Properly executed, Nginx reloads are graceful. They don’t drop connections; they spin up new workers and drain old ones.
The backfire wasn’t that reloads are inherently dangerous. The backfire was treating operational consistency as optional.

Mini-story 3: The boring but correct practice that saved the day

A regulated enterprise ran Nginx on Ubuntu with a strict change process. Everyone complained about the checklists.
But they had one practice that looked like bureaucracy and acted like insurance: a post-renewal verification job.
After every renewal, a job ran from outside the network and recorded the served certificate serial number and expiry in a central log.

One morning the job flagged a single VIP hostname still serving an old certificate. Everything else looked healthy.
The team didn’t panic; they had a playbook. First check: SNI. Second check: default server. Third check: load balancer listeners.
They found a legacy listener on the load balancer that was still using an uploaded certificate instead of the managed one.

The fix took minutes because the evidence was immediate and specific: “this listener presents serial X; expected serial Y.”
No debate, no screenshot archaeology, no “works on my laptop.”
A change request got approved quickly because it was a straightforward substitution, not exploratory surgery.

The moral is aggressively unromantic: verify what users see, automatically, after every rotation.
It’s the kind of practice that makes engineers feel underappreciated—right up until it prevents an outage.

Common mistakes: symptom → root cause → fix

1) “Certbot says renewed, but browsers still show the old expiry”

Root cause: Nginx didn’t reload, or reload failed.

Fix: Run sudo nginx -t; then sudo systemctl reload nginx. Check systemctl status nginx and /var/log/nginx/error.log. Add a deploy hook so this happens automatically.

2) “The cert on disk is new, but served is old—only for some hostnames”

Root cause: SNI/server block mismatch. A default server block or another server_name catches traffic.

Fix: Use openssl s_client -servername for each hostname. Inspect nginx -T for listen 443 and server_name. Ensure each hostname maps to the correct cert.

3) “Health checks say the cert is old, but normal users are fine”

Root cause: Health checker doesn’t send SNI and hits the default server/certificate.

Fix: Configure the checker to use the hostname (SNI) or fix the default server’s certificate to a valid one for that IP endpoint.

4) “Reload succeeds but nothing changes”

Root cause: You reloaded a different Nginx than the one serving 443, or TLS terminates upstream.

Fix: Confirm socket ownership with ss -ltnp. Confirm DNS points to this host. If a load balancer/CDN exists, rotate certificate there.

5) “After renewal, Nginx won’t reload; it keeps serving the old cert”

Root cause: The new files are missing/unreadable due to permissions, path typos, or incorrect file references (e.g., referencing chain.pem instead of fullchain.pem in some setups).

Fix: Check /var/log/nginx/error.log for cannot load certificate. Fix paths, permissions, and reference fullchain.pem. Re-run nginx -t.

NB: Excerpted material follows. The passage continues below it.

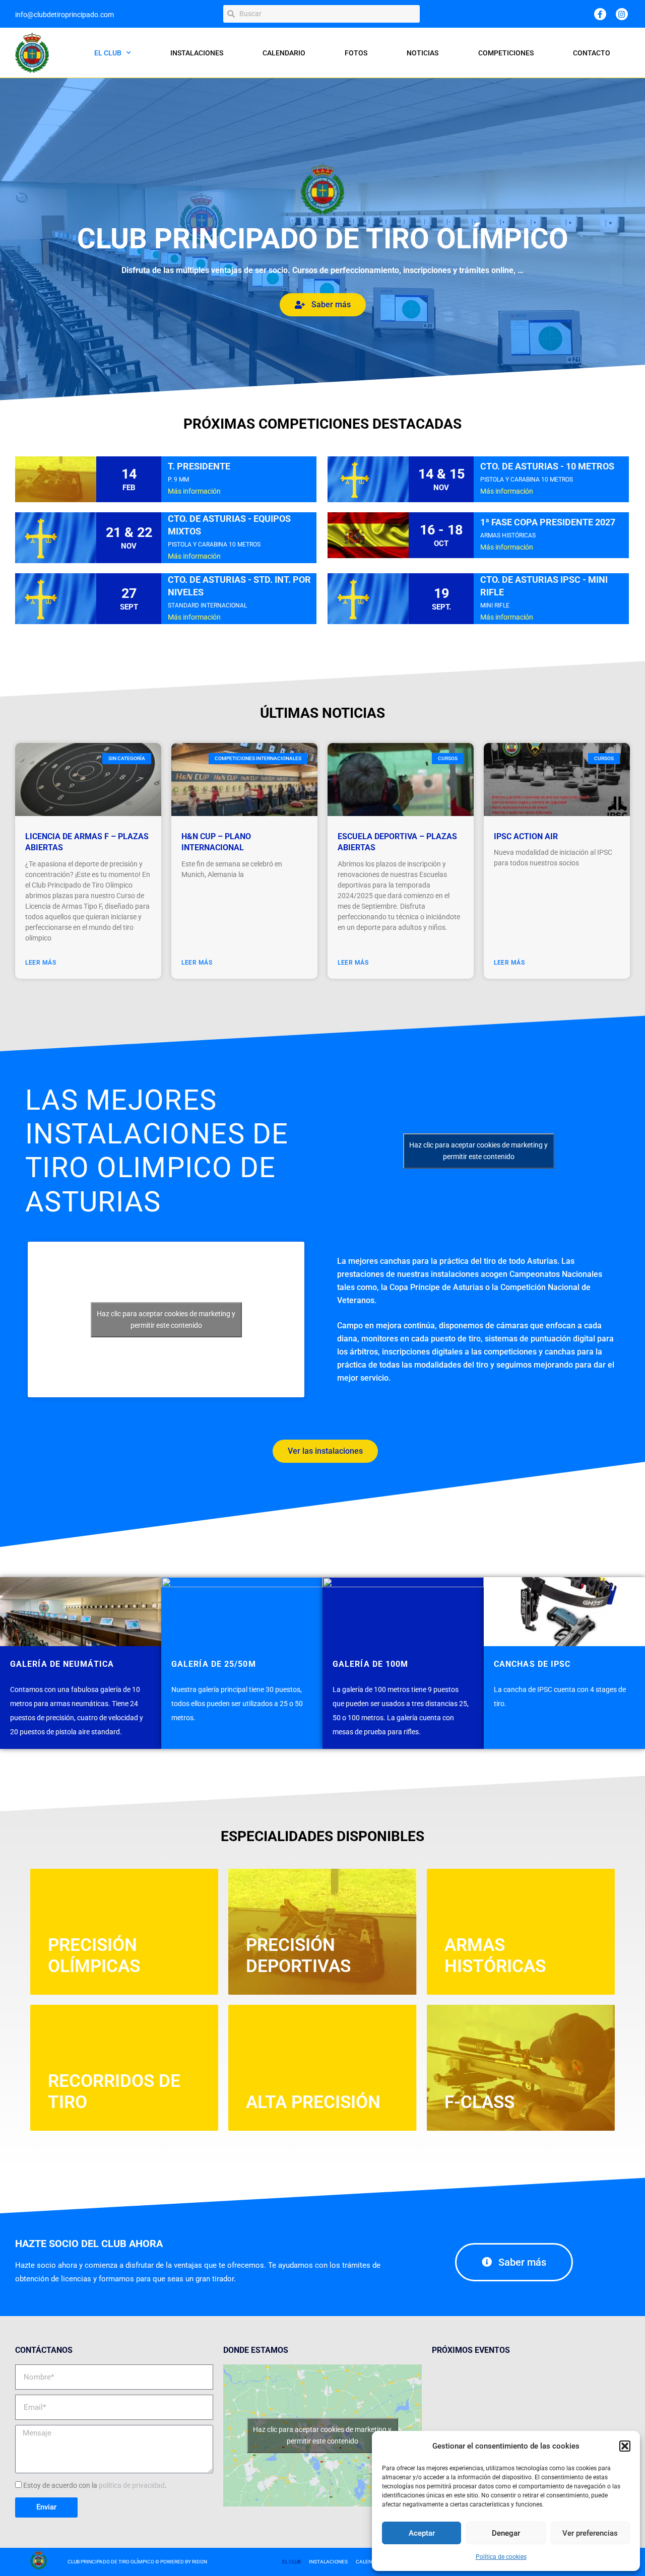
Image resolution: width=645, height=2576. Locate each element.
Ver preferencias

6) “Only some clients see the old cert; others see the new one”

Root cause: Multiple edge nodes / multiple A records / anycast / load balancer pool mismatch.

Fix: Resolve DNS from multiple places; check each backend node individually; ensure renewal and reload happen everywhere; fix drift.

7) “We updated Nginx config to new cert path, but it reverted later”

Root cause: Configuration management or Certbot’s Nginx installer overwrote files.

Fix: Manage TLS directives in your source-of-truth (Ansible, Puppet, etc.) and avoid manual edits to generated snippets without ownership.

Joke #2: Nothing builds team alignment like a certificate expiring—suddenly everyone remembers who owns DNS.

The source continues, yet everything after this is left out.